# Processing the given time series data to create and store the training, validation and test datasets for supervised model building

This notebook is created as part of the coursera course "How to win data science competitions" Final project.

References:
* https://github.com/mervynlee94/Advance-Machine-Learning/tree/master/%20Course%202%20of%207:%20How%20to%20Win%20a%20Data%20Science%20Competition:%20Learn%20from%20Top%20Kagglers
* https://towardsdatascience.com/using-gradient-boosting-for-time-series-prediction-tasks-600fac66a5fc

## Lets look at the test dataset on which we have to make the prediction

In [0]:
import pandas as pd
import numpy as np
import matplotlib.pyplot as plt
%matplotlib inline

In [0]:
from google.colab import drive
drive.mount('/content/drive')

Drive already mounted at /content/drive; to attempt to forcibly remount, call drive.mount("/content/drive", force_remount=True).


In [0]:
df_test = pd.read_csv('/content/drive/My Drive/CourseraProject/data/test.csv')
df_test.head()

Unnamed: 0,ID,shop_id,item_id
0,0,5,5037
1,1,5,5320
2,2,5,5233
3,3,5,5232
4,4,5,5268


## Q1) What is the shape of the test dataset

In [0]:
df_test.shape

(214200, 3)

So there are around 2 Lakh+ entries in the test dataset

## Q2) What are the names of the columns?

In [0]:
df_test.columns

Index(['ID', 'shop_id', 'item_id'], dtype='object')

A ID indicates a particular shop_id and item_id pair combination.

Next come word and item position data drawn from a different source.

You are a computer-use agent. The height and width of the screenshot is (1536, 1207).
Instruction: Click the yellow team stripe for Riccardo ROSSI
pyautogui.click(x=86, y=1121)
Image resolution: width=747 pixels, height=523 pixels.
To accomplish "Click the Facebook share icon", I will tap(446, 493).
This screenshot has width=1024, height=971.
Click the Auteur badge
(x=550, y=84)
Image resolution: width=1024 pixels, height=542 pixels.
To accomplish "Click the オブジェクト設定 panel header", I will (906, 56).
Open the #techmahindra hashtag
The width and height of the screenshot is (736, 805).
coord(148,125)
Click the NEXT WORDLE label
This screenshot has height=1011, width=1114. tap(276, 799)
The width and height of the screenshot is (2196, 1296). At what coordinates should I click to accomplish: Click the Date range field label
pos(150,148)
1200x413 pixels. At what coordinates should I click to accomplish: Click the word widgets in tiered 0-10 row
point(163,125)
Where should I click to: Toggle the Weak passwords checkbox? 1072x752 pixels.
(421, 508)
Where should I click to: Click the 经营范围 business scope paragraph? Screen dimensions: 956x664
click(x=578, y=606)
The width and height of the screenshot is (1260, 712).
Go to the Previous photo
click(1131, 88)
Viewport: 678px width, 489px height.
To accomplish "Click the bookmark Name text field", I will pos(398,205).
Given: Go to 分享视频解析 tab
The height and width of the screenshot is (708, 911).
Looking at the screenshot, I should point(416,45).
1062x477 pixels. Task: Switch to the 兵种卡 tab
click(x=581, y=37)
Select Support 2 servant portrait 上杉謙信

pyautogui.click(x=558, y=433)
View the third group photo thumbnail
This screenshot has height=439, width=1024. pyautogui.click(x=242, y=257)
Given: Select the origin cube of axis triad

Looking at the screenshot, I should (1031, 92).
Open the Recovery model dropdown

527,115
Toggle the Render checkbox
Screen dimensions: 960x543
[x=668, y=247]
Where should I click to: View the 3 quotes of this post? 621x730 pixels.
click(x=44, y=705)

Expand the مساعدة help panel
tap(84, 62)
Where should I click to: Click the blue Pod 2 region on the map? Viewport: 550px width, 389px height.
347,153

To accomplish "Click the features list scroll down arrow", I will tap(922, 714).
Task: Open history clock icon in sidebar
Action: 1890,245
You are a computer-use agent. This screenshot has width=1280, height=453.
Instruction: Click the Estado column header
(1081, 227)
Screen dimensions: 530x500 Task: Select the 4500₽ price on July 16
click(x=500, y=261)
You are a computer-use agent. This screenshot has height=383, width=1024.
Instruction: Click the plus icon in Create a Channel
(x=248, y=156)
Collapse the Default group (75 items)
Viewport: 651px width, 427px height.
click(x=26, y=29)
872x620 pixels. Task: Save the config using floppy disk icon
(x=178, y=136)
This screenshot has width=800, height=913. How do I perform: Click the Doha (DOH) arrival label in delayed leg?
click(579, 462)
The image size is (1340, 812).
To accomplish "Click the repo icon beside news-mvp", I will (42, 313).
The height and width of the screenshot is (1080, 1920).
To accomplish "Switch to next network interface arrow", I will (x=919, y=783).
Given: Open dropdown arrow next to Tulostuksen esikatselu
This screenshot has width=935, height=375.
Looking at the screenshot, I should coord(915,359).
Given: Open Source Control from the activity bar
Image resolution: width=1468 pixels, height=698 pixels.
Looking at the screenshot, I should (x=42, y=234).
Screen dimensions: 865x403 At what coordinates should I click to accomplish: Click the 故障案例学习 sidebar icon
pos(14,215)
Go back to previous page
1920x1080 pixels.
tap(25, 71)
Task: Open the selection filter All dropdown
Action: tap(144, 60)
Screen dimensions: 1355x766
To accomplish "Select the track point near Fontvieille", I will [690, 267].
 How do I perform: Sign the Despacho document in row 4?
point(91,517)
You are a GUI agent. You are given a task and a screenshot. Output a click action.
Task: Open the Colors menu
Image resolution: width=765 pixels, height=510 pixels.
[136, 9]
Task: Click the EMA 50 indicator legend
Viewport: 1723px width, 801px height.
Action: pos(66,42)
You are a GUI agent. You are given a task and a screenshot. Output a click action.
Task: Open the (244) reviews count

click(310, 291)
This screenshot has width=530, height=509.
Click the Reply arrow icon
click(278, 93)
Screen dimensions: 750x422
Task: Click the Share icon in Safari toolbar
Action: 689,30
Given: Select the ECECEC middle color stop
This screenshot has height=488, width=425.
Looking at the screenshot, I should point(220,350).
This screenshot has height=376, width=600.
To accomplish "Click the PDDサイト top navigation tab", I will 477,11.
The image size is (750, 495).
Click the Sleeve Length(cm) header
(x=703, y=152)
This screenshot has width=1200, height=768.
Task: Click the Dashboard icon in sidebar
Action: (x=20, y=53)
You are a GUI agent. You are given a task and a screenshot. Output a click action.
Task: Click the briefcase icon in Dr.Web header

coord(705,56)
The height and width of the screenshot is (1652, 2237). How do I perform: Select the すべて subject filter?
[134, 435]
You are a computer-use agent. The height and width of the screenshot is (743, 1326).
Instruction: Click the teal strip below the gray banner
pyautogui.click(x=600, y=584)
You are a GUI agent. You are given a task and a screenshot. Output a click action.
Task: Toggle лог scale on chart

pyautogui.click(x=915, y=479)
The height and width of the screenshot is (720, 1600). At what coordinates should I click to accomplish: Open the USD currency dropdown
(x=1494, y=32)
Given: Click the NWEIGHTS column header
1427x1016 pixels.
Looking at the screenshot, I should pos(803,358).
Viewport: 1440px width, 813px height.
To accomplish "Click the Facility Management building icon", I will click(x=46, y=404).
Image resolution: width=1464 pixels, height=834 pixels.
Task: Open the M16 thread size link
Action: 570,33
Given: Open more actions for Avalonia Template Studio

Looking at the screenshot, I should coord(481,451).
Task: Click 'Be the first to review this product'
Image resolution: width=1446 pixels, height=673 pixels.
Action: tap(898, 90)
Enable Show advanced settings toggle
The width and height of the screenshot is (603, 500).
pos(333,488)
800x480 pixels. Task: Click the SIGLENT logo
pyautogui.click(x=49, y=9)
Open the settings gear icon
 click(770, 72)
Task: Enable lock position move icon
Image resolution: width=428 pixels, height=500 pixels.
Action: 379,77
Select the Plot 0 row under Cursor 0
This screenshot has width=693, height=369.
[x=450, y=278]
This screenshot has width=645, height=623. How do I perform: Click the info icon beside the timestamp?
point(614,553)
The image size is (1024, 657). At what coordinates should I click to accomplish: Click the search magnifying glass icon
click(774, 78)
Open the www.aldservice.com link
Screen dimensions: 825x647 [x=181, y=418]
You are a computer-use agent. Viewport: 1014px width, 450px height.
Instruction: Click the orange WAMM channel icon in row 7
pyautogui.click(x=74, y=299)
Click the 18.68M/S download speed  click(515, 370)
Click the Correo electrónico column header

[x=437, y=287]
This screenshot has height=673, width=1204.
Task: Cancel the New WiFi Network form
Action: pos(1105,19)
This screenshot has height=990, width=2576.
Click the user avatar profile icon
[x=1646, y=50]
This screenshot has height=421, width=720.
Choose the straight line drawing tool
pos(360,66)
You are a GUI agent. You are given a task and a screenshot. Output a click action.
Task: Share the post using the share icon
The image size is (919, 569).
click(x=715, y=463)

### Q3) How many unique shop ids are there?

In [0]:
df_test['shop_id'].value_counts().count()

42

There are 42 unique shop ids in the test dataset

### Q4) How many unique item ids are there?

In [0]:
df_test['item_id'].value_counts().count()

5100

There are 5100 unique item ids in the test dataset

In [0]:
df_test.head()

Unnamed: 0,ID,shop_id,item_id
0,0,5,5037
1,1,5,5320
2,2,5,5233
3,3,5,5232
4,4,5,5268


In [0]:
# How the test set was created
from itertools import product
test_comb = list(product(*[df_test.shop_id.unique(),df_test.item_id.unique()]))
len(test_comb)

214200

The test set was generated by cartesian product of unique values from shop_id and item_id columns of the test dataset

In [0]:
#Lets read the main training dataset
df_train = pd.read_csv('/content/drive/My Drive/CourseraProject/data/sales_train.csv')
df_train.head()

Unnamed: 0,date,date_block_num,shop_id,item_id,item_price,item_cnt_day
0,02.01.2013,0,59,22154,999.0,1.0
1,03.01.2013,0,25,2552,899.0,1.0
2,05.01.2013,0,25,2552,899.0,-1.0
3,06.01.2013,0,25,2554,1709.05,1.0
4,15.01.2013,0,25,2555,1099.0,1.0


In [0]:
df_train.shape

(2935849, 6)

In [0]:
df_train.date_block_num.nunique()

34

In [0]:
# How many unique elements in shop_id and item_id of sales train?
print(df_train.shop_id.nunique())
print(df_train.item_id.nunique())

60
21807


Since the test data is generated with combination of shops and items, we have to restructure train data to match the test data generation. 

In [0]:
index_cols = ['shop_id', 'item_id', 'date_block_num']
grid = []
for block_num in df_train['date_block_num'].unique():
    cur_shops = df_train.loc[df_train['date_block_num'] == block_num, 'shop_id'].unique()
    cur_items = df_train.loc[df_train['date_block_num'] == block_num, 'item_id'].unique()
    grid.append(np.array(list(product(*[cur_shops, cur_items, [block_num]])),dtype='int32'))
grid = pd.DataFrame(np.vstack(grid), columns = index_cols,dtype=np.int32)
print(grid.shape)
grid.head()

(10913850, 3)


Unnamed: 0,shop_id,item_id,date_block_num
0,59,22154,0
1,59,2552,0
2,59,2554,0
3,59,2555,0
4,59,2564,0


In [0]:
print(grid.shape[0]/df_train.shape[0])

3.717442552392851


The training data is smaller than all possible combinations calculated using shop_id, item_id columns of the training data

In [0]:
df_test.merge(df_train,how='left',on=['shop_id','item_id']).isnull().sum()

ID                     0
shop_id                0
item_id                0
date              102796
date_block_num    102796
item_price        102796
item_cnt_day      102796
dtype: int64

In [0]:
df_test.merge(df_train,how='left',on=['shop_id','item_id']).head()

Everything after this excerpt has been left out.